Post
Topic
Board Altcoin Discussion
Re: XC uses multisig address and transaction? The answer is NO!! Look at facts here!
by
fluffypony
on 17/08/2014, 10:07:12 UTC
This is a little unclear. You made a very clear and concise explanation of why you thought Supercoin had problems.
Now, however, it seems that you were not aware of how XC's trustless system works, and may have dismissed it prematurely.. Though I am happy to be corrected, but I can't see how you could have if you thought the previous poster meant "every node on the network".

I would be very interested to hear your thoughts on XC as you  have a good understanding of these issues, and are fairly measured, and if Cloak and Super do indeed have problems then it may be that XC is the coin which could provide a better solution than Crypto Note coins.
Thanks in advance

Contextually the conversation was around trustless systems - my comment was meant to demonstrate that you can't have a trustless system unless "everyone" is or could be involved. If you require an N-sized subset of the network to validate, then it means you are trusting that nobody in the subset group are malicious.
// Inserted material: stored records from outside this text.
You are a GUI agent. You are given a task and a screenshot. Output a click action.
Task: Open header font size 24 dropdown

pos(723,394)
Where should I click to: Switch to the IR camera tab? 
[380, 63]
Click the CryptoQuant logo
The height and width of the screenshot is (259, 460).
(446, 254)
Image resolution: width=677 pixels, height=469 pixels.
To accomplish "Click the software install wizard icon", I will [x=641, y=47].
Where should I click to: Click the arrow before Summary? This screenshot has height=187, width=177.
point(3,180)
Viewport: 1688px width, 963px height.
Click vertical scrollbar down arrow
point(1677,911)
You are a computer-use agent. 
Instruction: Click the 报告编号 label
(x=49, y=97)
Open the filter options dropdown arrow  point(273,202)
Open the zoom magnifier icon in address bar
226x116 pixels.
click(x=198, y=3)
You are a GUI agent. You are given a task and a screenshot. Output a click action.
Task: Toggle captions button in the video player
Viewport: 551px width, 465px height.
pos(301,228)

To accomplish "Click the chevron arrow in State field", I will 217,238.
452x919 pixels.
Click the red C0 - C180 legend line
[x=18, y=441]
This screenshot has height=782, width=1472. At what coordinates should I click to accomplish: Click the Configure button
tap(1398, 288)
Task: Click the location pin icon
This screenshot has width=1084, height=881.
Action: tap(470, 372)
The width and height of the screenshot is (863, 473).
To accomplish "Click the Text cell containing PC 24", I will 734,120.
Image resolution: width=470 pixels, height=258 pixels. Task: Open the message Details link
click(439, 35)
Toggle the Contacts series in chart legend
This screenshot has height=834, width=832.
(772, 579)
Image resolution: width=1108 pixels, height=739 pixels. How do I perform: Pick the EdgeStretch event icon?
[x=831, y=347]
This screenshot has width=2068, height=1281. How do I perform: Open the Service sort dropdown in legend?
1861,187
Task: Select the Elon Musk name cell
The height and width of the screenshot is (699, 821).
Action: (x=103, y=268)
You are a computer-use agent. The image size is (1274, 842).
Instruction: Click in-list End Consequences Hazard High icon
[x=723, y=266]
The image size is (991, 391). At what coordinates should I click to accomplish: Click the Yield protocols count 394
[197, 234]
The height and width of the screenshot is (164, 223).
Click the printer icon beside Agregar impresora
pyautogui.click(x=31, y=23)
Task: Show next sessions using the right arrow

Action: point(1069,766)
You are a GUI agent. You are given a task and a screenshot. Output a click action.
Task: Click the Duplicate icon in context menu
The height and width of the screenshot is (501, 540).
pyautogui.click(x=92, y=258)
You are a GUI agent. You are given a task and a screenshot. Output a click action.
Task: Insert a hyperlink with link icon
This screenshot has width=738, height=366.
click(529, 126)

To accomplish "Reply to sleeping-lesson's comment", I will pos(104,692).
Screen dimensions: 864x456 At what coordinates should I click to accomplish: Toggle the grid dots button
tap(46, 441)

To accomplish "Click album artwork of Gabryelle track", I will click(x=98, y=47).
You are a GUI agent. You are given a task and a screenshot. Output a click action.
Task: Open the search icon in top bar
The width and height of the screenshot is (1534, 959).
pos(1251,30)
It was quite late and was an unclear comment, unfortunately.

Incidentally, I keep coming back to a simple premise: we need to see valid mathematics behind things in order to understand them. These discussions wouldn't happen if whitepapers had more algebra and fewer "diagrams" (such as they are). The knee-jerk reaction here seems to be "just look at the blockchain!" or similar, when looking at the blockchain created by a closed-source application won't reveal the size of the anonymity set. Bitcoin assumes that all (bar 1) connected peers are malicious (it can do nothing about complete isolation), and that should be the basis from which all good cryptography starts. A lot of the "solutions" I see lately start from the assumption that "every peer is basically ok/trustworthy and has no incentive to be malicious", which is patently wrong.